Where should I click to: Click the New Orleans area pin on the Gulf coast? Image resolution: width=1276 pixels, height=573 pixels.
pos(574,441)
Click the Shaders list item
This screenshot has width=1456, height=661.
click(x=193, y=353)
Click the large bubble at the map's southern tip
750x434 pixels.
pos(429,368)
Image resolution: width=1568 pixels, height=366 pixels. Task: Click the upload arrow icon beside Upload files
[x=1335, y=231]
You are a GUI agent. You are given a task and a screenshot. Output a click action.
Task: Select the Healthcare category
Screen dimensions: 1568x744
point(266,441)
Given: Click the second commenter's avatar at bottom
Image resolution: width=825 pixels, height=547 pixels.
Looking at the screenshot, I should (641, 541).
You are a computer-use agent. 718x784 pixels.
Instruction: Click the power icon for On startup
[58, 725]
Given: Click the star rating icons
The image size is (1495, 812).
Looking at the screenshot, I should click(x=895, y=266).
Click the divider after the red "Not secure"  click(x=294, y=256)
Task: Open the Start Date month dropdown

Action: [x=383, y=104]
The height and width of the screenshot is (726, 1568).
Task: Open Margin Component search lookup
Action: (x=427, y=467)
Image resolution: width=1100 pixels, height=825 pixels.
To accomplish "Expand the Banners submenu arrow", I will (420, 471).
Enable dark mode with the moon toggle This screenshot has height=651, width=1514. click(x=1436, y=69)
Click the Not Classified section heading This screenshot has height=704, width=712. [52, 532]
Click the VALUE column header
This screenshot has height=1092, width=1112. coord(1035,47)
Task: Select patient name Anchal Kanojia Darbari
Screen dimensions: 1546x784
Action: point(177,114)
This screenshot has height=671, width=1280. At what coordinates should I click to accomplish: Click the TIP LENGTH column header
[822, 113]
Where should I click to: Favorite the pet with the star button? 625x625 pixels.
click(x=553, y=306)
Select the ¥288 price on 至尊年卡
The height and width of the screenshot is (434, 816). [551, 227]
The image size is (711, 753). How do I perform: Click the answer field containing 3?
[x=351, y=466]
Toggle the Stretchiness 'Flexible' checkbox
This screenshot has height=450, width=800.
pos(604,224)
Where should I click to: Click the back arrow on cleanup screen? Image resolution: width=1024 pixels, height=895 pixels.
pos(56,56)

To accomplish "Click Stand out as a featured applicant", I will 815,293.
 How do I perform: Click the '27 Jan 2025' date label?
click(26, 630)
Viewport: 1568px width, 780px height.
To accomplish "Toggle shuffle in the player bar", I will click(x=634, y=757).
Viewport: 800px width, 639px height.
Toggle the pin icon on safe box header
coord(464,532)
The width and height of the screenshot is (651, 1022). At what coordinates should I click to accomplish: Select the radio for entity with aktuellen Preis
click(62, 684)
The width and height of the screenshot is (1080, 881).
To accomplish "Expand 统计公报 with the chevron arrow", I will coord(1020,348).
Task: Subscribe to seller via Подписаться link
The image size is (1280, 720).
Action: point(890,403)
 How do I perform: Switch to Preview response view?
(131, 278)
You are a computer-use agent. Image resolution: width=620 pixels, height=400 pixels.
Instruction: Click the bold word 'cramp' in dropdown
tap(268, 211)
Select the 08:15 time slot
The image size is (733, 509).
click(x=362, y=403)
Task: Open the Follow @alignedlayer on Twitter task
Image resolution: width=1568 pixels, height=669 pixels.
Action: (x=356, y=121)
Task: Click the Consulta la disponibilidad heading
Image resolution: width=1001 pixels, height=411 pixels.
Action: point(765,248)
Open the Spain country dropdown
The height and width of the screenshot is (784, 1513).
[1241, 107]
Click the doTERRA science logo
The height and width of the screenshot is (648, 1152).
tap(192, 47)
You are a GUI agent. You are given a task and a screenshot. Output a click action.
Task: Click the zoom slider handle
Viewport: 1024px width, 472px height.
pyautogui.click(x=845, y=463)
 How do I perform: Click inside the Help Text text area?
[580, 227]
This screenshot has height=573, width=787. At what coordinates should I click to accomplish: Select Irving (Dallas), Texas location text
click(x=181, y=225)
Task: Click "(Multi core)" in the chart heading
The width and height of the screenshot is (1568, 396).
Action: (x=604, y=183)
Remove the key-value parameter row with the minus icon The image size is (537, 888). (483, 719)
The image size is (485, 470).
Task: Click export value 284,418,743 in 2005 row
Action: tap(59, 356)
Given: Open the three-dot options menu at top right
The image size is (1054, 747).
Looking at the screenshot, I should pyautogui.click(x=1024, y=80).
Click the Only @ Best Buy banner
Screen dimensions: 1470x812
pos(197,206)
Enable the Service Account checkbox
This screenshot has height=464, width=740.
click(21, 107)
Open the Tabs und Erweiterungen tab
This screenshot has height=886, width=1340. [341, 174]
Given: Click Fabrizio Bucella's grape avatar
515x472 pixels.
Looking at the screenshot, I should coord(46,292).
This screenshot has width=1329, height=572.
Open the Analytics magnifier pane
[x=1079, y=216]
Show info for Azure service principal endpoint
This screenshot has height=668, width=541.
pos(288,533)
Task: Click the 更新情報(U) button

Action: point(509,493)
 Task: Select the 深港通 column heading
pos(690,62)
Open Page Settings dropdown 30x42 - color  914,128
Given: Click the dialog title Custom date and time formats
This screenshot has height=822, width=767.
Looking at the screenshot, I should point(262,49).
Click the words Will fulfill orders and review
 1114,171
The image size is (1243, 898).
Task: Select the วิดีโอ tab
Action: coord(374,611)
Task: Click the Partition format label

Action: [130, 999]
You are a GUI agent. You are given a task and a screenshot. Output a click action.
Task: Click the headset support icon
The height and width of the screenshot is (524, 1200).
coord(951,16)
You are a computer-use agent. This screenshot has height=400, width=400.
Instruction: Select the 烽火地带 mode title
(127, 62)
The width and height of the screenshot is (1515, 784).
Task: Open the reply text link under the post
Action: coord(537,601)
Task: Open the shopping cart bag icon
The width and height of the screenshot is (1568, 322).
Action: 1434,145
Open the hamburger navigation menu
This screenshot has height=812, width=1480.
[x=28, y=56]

····················

Out of the entries, pull every line that mentions "Expand".

**SOLUTION BELOW:**
To accomplish "Expand the Banners submenu arrow", I will (420, 471).
To accomplish "Expand 统计公报 with the chevron arrow", I will coord(1020,348).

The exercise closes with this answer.